Total et la compagnie nationale Saudi Aramco, qui possèdent depuis 2014 une raffinerie dans l'est du pays, devraient par exemple annoncer un protocole d'accord pour développer en commun un site pétrochimique, selon une source proche du dossier.

De son côté, EDF espère vendre à Ryad des réacteurs nucléaires de type EPR et a été présélectionné pour un projet d'électricité solaire.

- "Plan futuriste" -

MBS "a un plan futuriste, sur les grosses infrastructures de transport, d'énergie renouvelable", souligne à l'AFP Ludovic Subran, chef économiste chez l'assureur-crédit Euler Hermes.

"La France a plein de cartes à jouer, surtout sur les équipements de service public, les transports aéroportuaires, ferroviaires, sur l'eau et l'assainissement, les traitements des déchets", observe-t-il.

Mais les entreprises françaises auront fort à faire pour s'imposer, notamment face à leurs concurrentes d'Outre-Atlantique, très présentes dans le Royaume depuis les années 1970.

"MBS est fasciné par les Américains", alors qu'il éprouve "une certaine condescendance vis-à-vis de la France", explique Denis Bauchard, expert du Moyen-Orient à l'Institut français des relations internationales (Ifri).

"Dans les mois pour ne pas dire les années récentes, il ne s'est rien passé de significatif dans le domaine des contrats avec l'Arabie saoudite", observe-t-il auprès de l'AFP.

========================

DÉFI –
Poursuivez, s'il vous plaît, l'extrait sur les contrats entre la France et l'Arabie saoudite à partir de sa dernière phrase. Les lignes ci-dessous n'interviennent en rien ici.

========================

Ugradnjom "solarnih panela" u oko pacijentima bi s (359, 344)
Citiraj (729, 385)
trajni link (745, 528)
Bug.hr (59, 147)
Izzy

========================

RÉPONSE –
La tâche sera d'autant plus rude pour les Français que "l'Iran est souvent mis dans la balance des contrats", remarque M. Subran.

La levée partielle des sanctions contre le régime iranien a suscité les convoitises de nombreuses sociétés tricolores, avides de pénétrer ce marché de 80 millions d'habitants. Mais ces ambitions sont mal vues par Ryad, grand rival de Téhéran, qui n'hésite pas à jouer de ce levier.

En outre, la purge anti-corruption visant plusieurs princes fin 2017 a sidéré la communauté d'affaires étrangère, en particulier française, qui comptait parmi les personnes arrêtées plusieurs partenaires, a raconté à l'AFP un homme d'affaires sous le couvert de l'anonymat.

Néanmoins, "il sera intéressant de voir l'entente entre Emmanuel Macron et le prince héritier", juge-t-il. Ce dernier "est très jeune, il fonctionne à l'affect, au relationnel, et Macron est très bon pour ça. Cela peut être positif dans la relation bilatérale au sens très large".